McDonald’s omega and Cronbach’s alpha are both measures of **internal consistency reliability**, which is the extent to which items in a scale are interrelated and measure the same construct. However, there are several differences between the two coefficients.

- McDonald’s omega is based on a
**factor analytic approach**, whereas Cronbach’s alpha is primarily based on the**correlation between the questions**. This means that**omega is less sensitive to the number of items**in a scale and the distribution of item scores. Omega also provides separate estimates of the reliability of the general factor and the group factors. - McDonald’s omega is
**more robust than Cronbach’s alpha against deviations from the assumptions of tau-equivalence and uncorrelated error variances**. This makes omega a more suitable measure of internal consistency in many situations. - McDonald’s omega is
**less biased**than Cronbach’s alpha when**the number**of items in a scale is small or when the items are not tau-equivalent. This means that omega is a more accurate estimate of internal consistency in these situations.
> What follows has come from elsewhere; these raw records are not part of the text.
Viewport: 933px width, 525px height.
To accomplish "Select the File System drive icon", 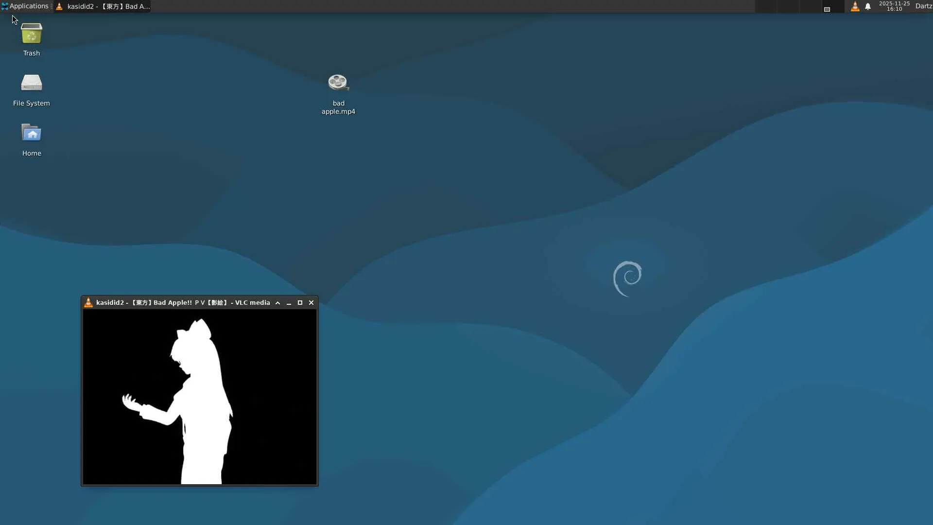I will tap(32, 84).
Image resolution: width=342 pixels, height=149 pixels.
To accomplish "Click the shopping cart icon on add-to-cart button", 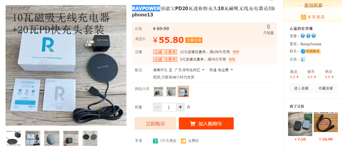I will tap(193, 124).
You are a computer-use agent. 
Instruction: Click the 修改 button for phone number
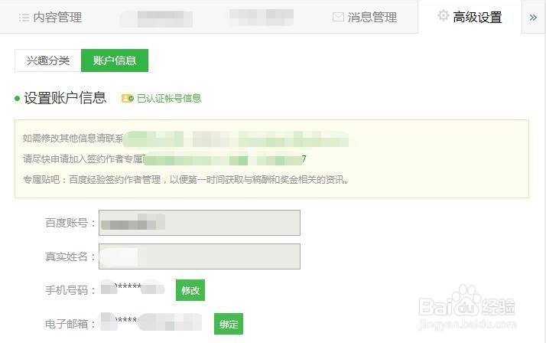click(x=190, y=290)
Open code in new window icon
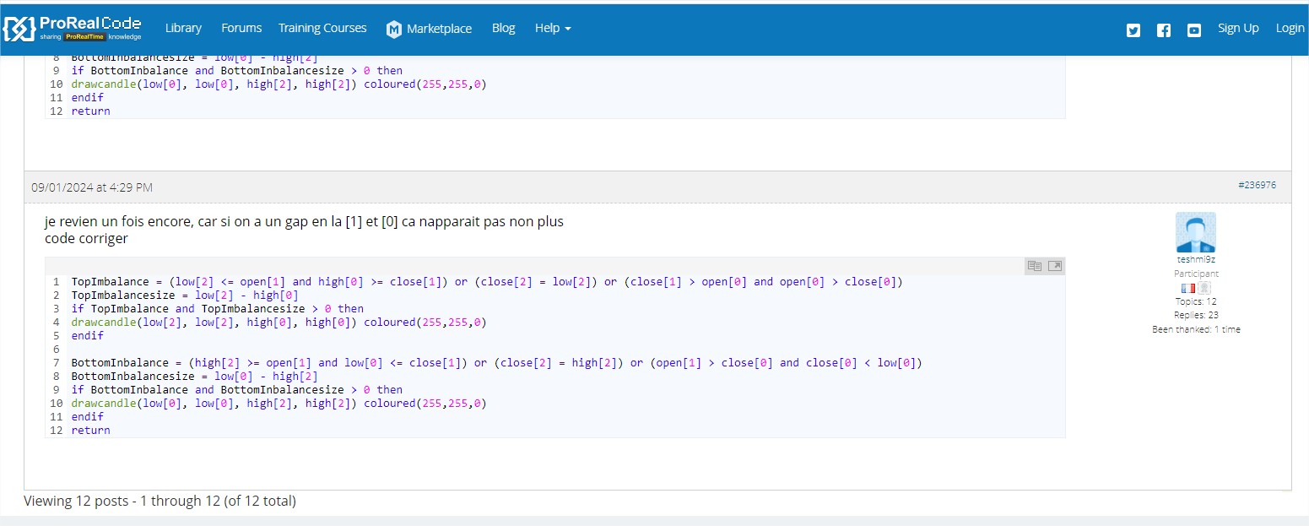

To calculate McDonald’s omega in Stata, you can use the `omegacoef`

command created by Dr. Brian Shaw. This command estimates the scale reliability of a test using McDonald’s omega coefficient, which has many desirable statistical properties that make it preferable to the widely used Cronbach’s alpha.

### Calculating McDonald’s Omega in Stata: `omegacoef`

Here are the steps to calculate McDonald’s omega using `omegacoef`

command:

Step 1. Install the `omegacoef`

command

`ssc install omegacoef`

Step 2. Estimate the factor analysis model with `sem`

command

The important step for `omegacoef`

command is to run `sem`

command before running it. Let’s say that your summary variable (scale) name is `depression`

and the list of items are `phq1`

–`phq9`

. You can run confirmatory factor analysis using `sem`

command as follows.

`sem (depression -> phq1 phq2 phq3 phq4 phq5 phq6 phq7 phq8 phq9)`

One thing to note is that you need to use the lower case variable names for the list of variables after (->). Here, the list of items refer to phq1-phq9. The general command could be as follows, but you should adapt it for your dataset.

`sem (scale -> var1 var2 var3) `

If you skip this step 2, the omegacoef command will return the error message like “model is not specified.”

Step 3. Run the `omegacoef`

command

`omegacoef var1 var2 var3 `

The output of the `omegacoef`

command will include the estimated McDonald’s omega coefficient.